Lobster and steak?  Sure, sure, that may be more traditional surf and turf.  And I love me a nice lobster dipped in butter on the docks at Abbott's.

But if you aren't spending "special occasion" amounts of money, this amêijoas na cataplana is a satisfying and easy summer dinner that needs nothing more than a big hunk of crusty bread for dipping in the spicy, garlicky, briny broth.

(And with the smell of the surf and the sand and a sunset?  Perfection.)

Amêijoas na Cataplana
(Clams and Chouriço in broth)
adapted slightly from Food of Portugal

*note* The cataplana in the title is a type of dish which is part wok, part pressure cooker.  It is copper with a hinged lid which seals closed, allowing you to shake and steam the dish in the traditional way.  If you don't have one, no worries: I made mine in a regular covered saute pan and it still turned out great.

4 dozen small clams in the shell
2 gallons cold water
3 tablespoons salt
2 tablespoons cornmeal
3 medium onions, peeled and sliced into thin half moons
3 large garlic cloves, minced
1 large red sweet pepper cut into thin strips
1/4 cup olive oil
2 large bay leaves
1 can of water packed tomatoes, peeled and chopped roughly
1 8-oz can of tomato sauce
red pepper flakes and coarsely ground black pepper
1/4 pound presunto or prosciutto chopped into small dice
1/2 pound chouriço, cut into thin rounds
1/2 cup vinho verde or dry white wine
1/4 cup roughly chopped Italian parsley

1. To clean the clams, pile them in a large kettle with the cold water, salt, and cornmeal to purge them of grit.  Let them stand in the water for about an hour.

2. In the meantime, get the sauce going in a large, deep saute pan with a firm-closing lid.  Add the oil and keep over medium heat until it is shimmery.  Add the onion and green pepper slices, reduce the heat to low, and cover.  Cook for 3 minutes, add the garlic, and cook for 5-10 minutes more until the onions are limp and golden and the peppers are soft.

3. Add the bay leaves, canned tomatoes and their juice.  Season with just a shake of the red pepper flakes and a half teaspoon of black pepper.  Bring the mixture to a simmer, then cover and cook over a low heat (just barely bubbling) for about 20 minutes.

4. Add the tomato sauce, presunto, and chouriço.

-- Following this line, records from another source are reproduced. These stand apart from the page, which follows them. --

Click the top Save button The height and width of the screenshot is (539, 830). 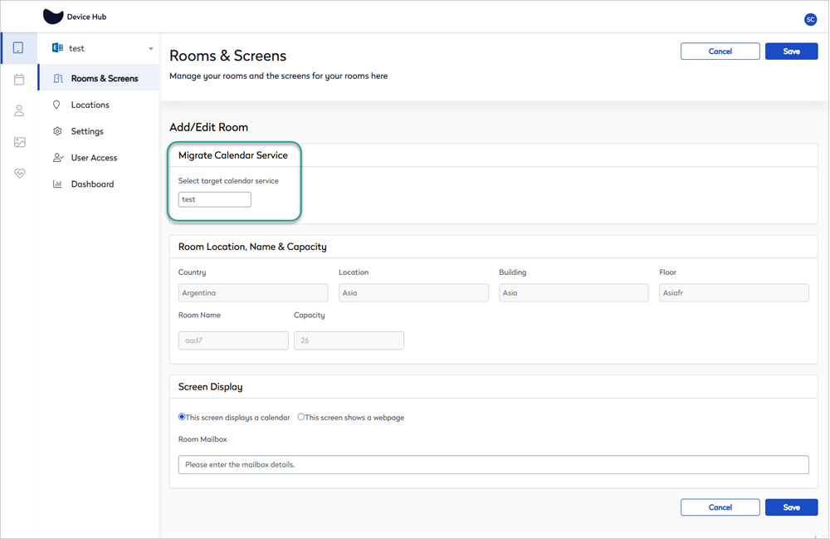click(791, 51)
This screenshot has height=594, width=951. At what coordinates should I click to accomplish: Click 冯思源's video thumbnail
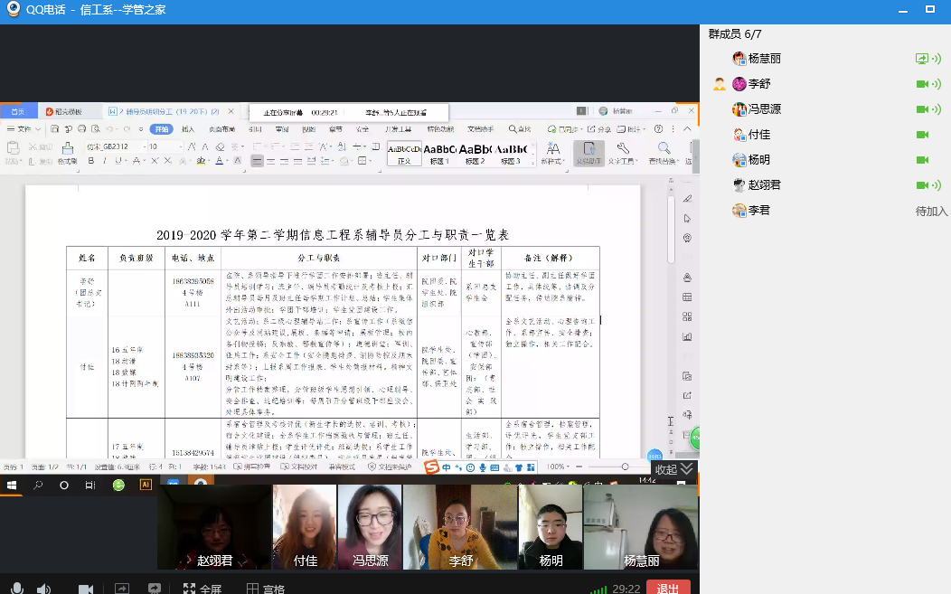click(x=370, y=527)
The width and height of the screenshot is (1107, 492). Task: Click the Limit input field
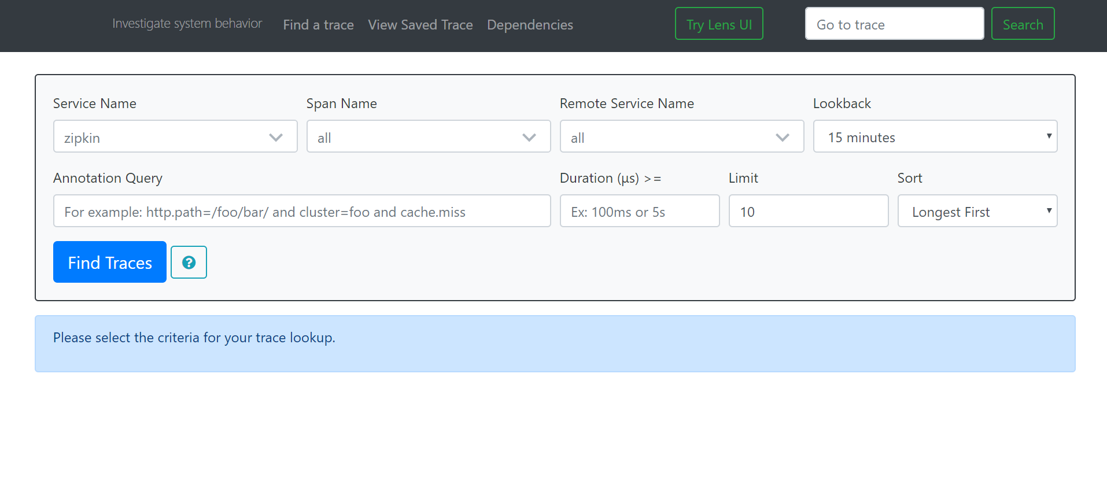[x=808, y=211]
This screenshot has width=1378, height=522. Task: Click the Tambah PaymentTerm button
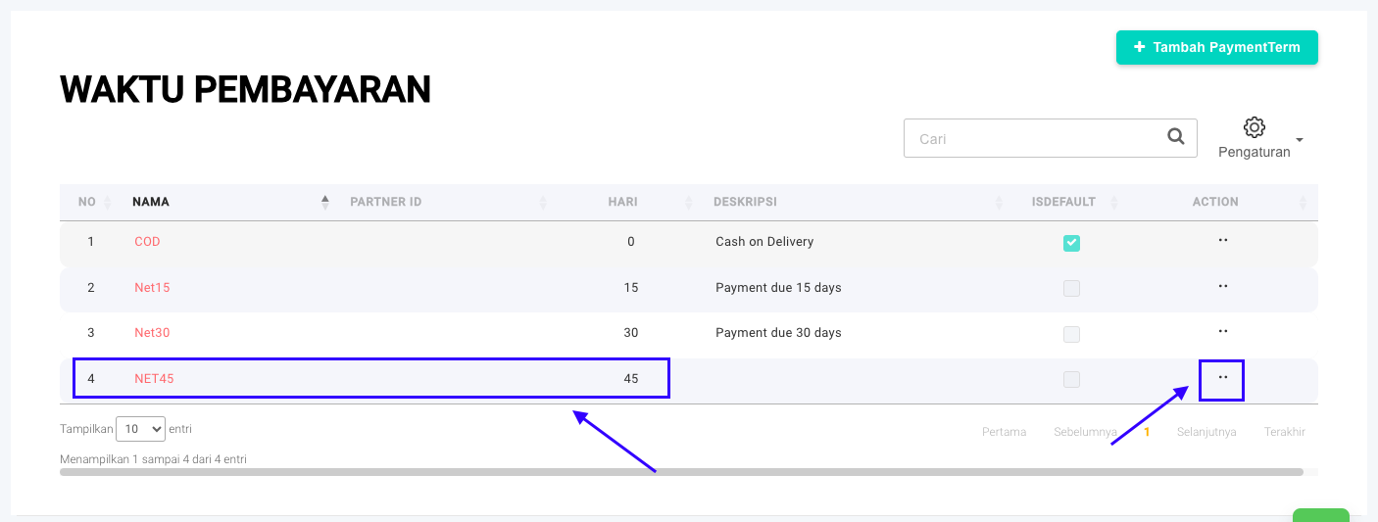pyautogui.click(x=1216, y=47)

Mix it together well, then re-cover and let cook 30 minutes over the lowest heat.

5. Once the clams are done soaking and the sauce is done cooking, uncover and bring the heat up to medium.  Dump in the soaked clams and give it either a vigorous, lidded shake or a few quick stirs with a wooden spoon.  Then, cook the dish tightly covered over a medium heat for about 10 minutes.  Do not open the lid during this time.

6. After 10 minutes, uncover and add the wine.  Stir or shake once more, and cook over a low heat for 15-20 more minutes until the clams are open.  Discard any which remain closed.

7. To serve the dish, sprinkle with the chopped parsley and bring to the table, ladling portions into shallow bowls and dunking with crusty bread.  (Don't forget a bowl for empty clam shells.)